Applications were rare and expensive during most of enterprise IT’s history, but today they are plentiful and (comparativly) cheap. Software as a Service (SaaS) is also emerging to provide best of breed functionality but with a utillity delivery model; leveraging an externally managed service and paying per use, rather requiring capital investment in an IT asset to provide the service internally. Our focus is increasingly turned to ensuring that business processes and activities are supported with an appropriate level of technology, leveraging solutions from traditional enterprise applications through to SaaS, outsourced solutions or even bespoke elements where we see fit. We need to be focused on managing technology enablement, rather than IT assets, and many IT departments are responding to this by reorganising their operations to explore new strategies for managing IT.
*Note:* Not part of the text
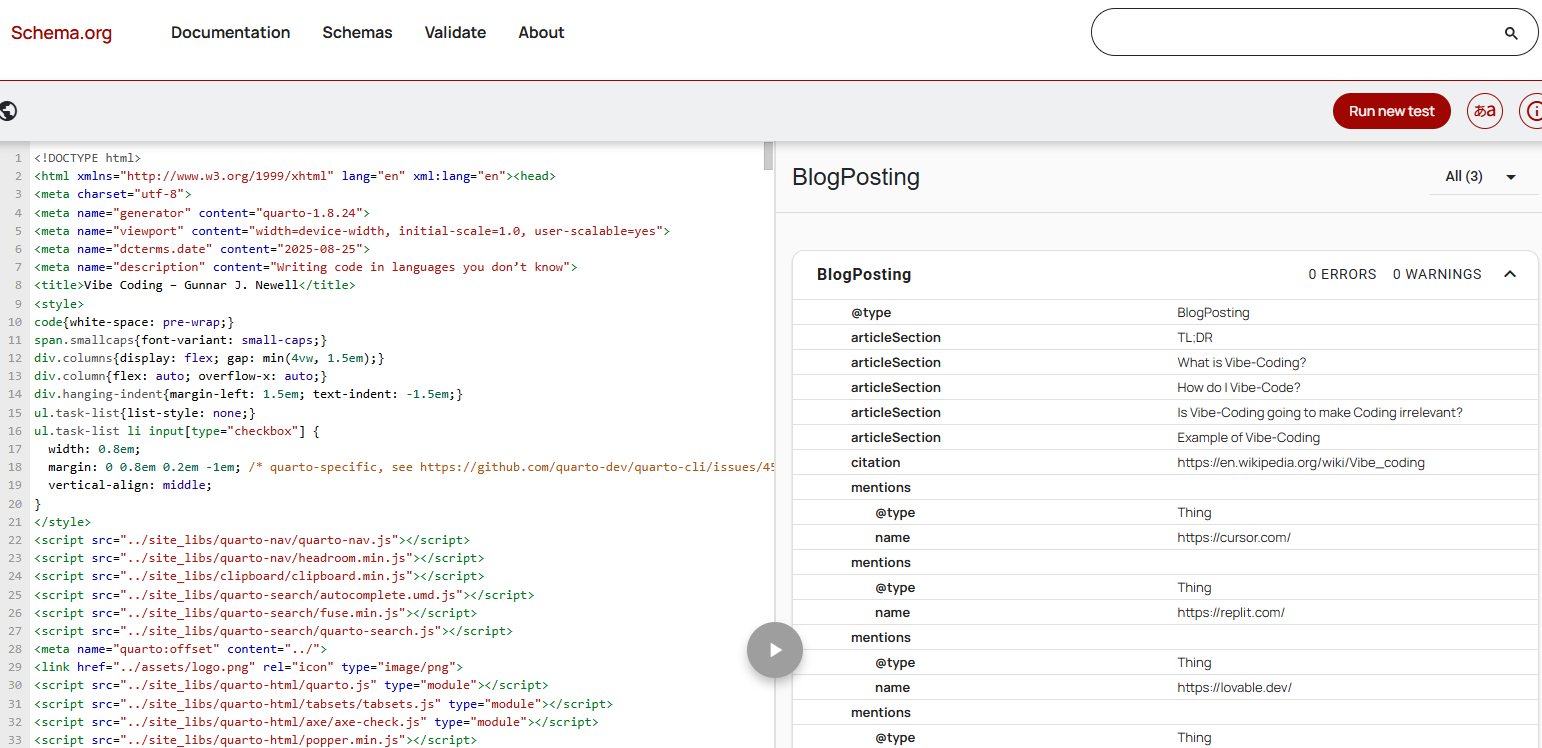
Task: Open the All (3) filter dropdown
Action: 1482,177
Central to this new generation of IT departments is a sound understanding of how the business needs to operate—what it wants to be famous for. The old technology centric departmental roles are being deprecated, replaced with business centric roles. One strategy is to focus on Operational Excellence, Technology Enablement and Contract Management. A number of Chief Process Officer (CPO) roles are created as part of the Operational Excellence team, each focusing on optimising one or more end-to-end processes. The role is defined and measured by the business outcomes it will deliver rather than by the technology delivery process. CPOs are also integrating themselves with organisation wide business improvement and operational excellence initiatives, taking a proactive stance with the business instead of reactively waiting for the business to identify a need.



Managing technology, not applications

The Technology Enablement team works with Operational Excellence to deliver the right level of technology required to support the business. Where Operational Excellence looks out into the business to gain a better understanding of how the business functions, Technology Enablement looks out into the technology community to understand what technologies and approaches can be leveraged to create the most suitable solution. (As opposed to traditional, inward focused IT department concerned with developing and managing IT assets.) These solutions can range from SaaS through to BPO, AM (application management), custom development or traditional on-premises applications. However, the mix of solutions used will change over time as we move from today’s application centric enterprise IT to new process driven approaches. Solutions today are dominated by enterprise applications (most likely via BPO or AM), but increasingly shifting to utility models such as SaaS as these offerings mature.

Finally a contract management team is responsible for managing the contractual & financial obligations, and service level agreements between the organisation and suppliers.

One pronounced effect of a strongly business focused IT organisation is the externalisation of many asset management activities. Rather than trying to be good at everything needed to deliver a world class IT estate, and ending up beginning good at nothing, the department focuses its energies on only those activities that will have the greatest impact on the business. Other activities are supported by a broad partner ecosystem: systems integrators to install applications, outsourcers for application management and business process outsourcing, and so on. Rather than ramping up for a once-in-four-year application renewal—an infrequent task for which the department has trouble retaining expertise—the partner ecosystem ensures that the IT department has access to organisations whose core focus is installing and running applications, and have been solving this problem every year for the last four years.

This approach allows the IT department to concentrate on what really matters for the business to succeed. Its focus and expertise is firmly on the activities that will have the greatest impact on the business, while a broad partner ecosystem provides world class support for the activities that it cannot afford to develop world class expertise in. Rather than representing a cost centre in the business, the IT department can be seen as an enabler, working with other business to leverage new ideas and capabilities and drive the enterprise forward.